A very simple solution which I just made is this:
public class Sparse3DMatrix<T>
{
Dictionary<Tuple<int,int,int>, T> values = new Dictionary<Tuple<int, int, int>, T>();
public T this[int x, int y, int z]
{
get { return values[new Tuple<int, int, int>(x, y, z)]; }
set { values[new Tuple<int, int, int>(x, y, z)] = value; }
}
public bool ContainsKey(int x, int y, int z)
{
return values.ContainsKey(new Tuple<int, int, int>(x, y, z));
}
}
usage:
var test = new Sparse3DMatrix<float>();
test[1, 1, 1] = 1f;
Console.WriteLine(test[1, 1, 1]);
It could be extended with methods like those his version have, and with checks for x, y, z
values etc.
I'm sure someone have something to say about its performance. It will be a decent implementation unless you really need something it for high-performance. It depends on the hash-code implementation of Tuple
and your specific usage. If we assume the hashes are good, we will have O(1)

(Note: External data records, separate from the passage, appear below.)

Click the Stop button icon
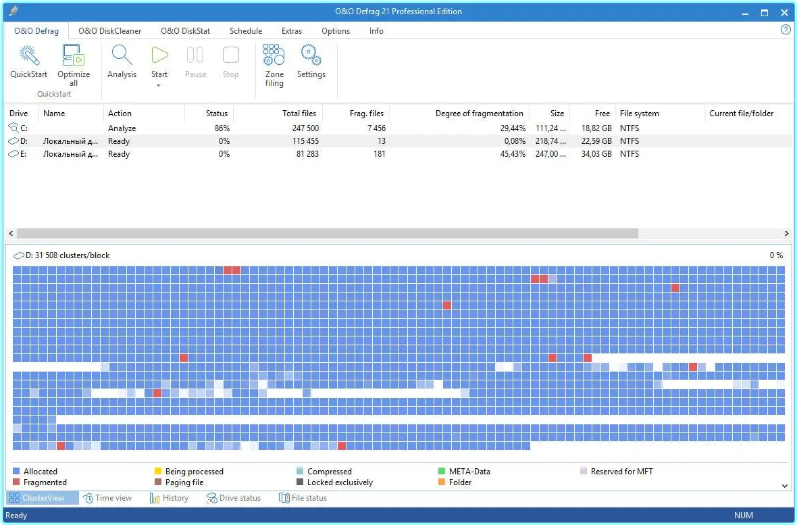 (231, 56)
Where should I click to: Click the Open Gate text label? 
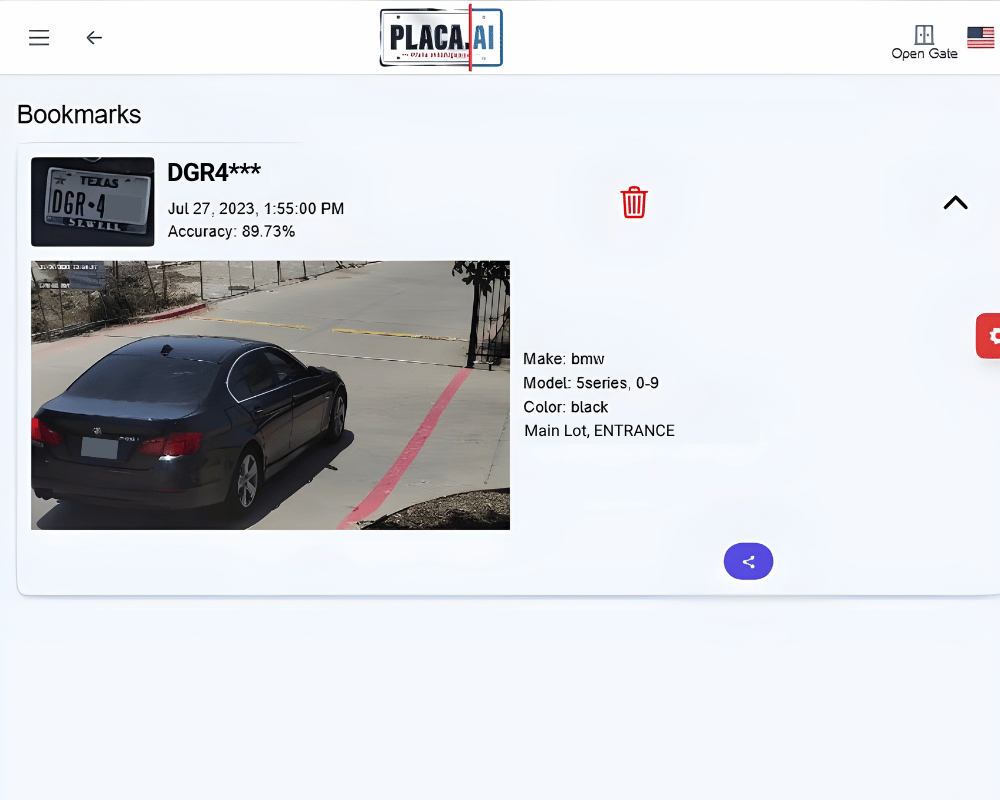[924, 54]
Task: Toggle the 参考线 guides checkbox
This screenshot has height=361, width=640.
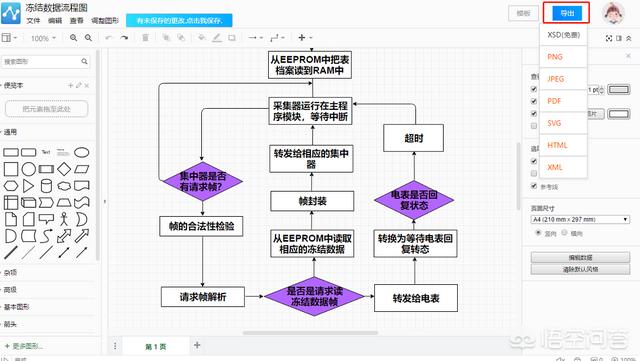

lookup time. If you know you will have a lot of elements, you could use new Dictionary<...>(initial capacity)
to avoid unnecessary resizing when added items.
Unlike his, this only have a single Dictionary
with all the items. His version have dictionaries of dictionaries. The benefit of his, is if you have to scan over an entire row, you can just iterate the second-level dictionary (this will not help you is you want to scan over columns) which is faster than individual lookup of the items. But having a single dictionary means smaller memory usage - especially when you have few items per row.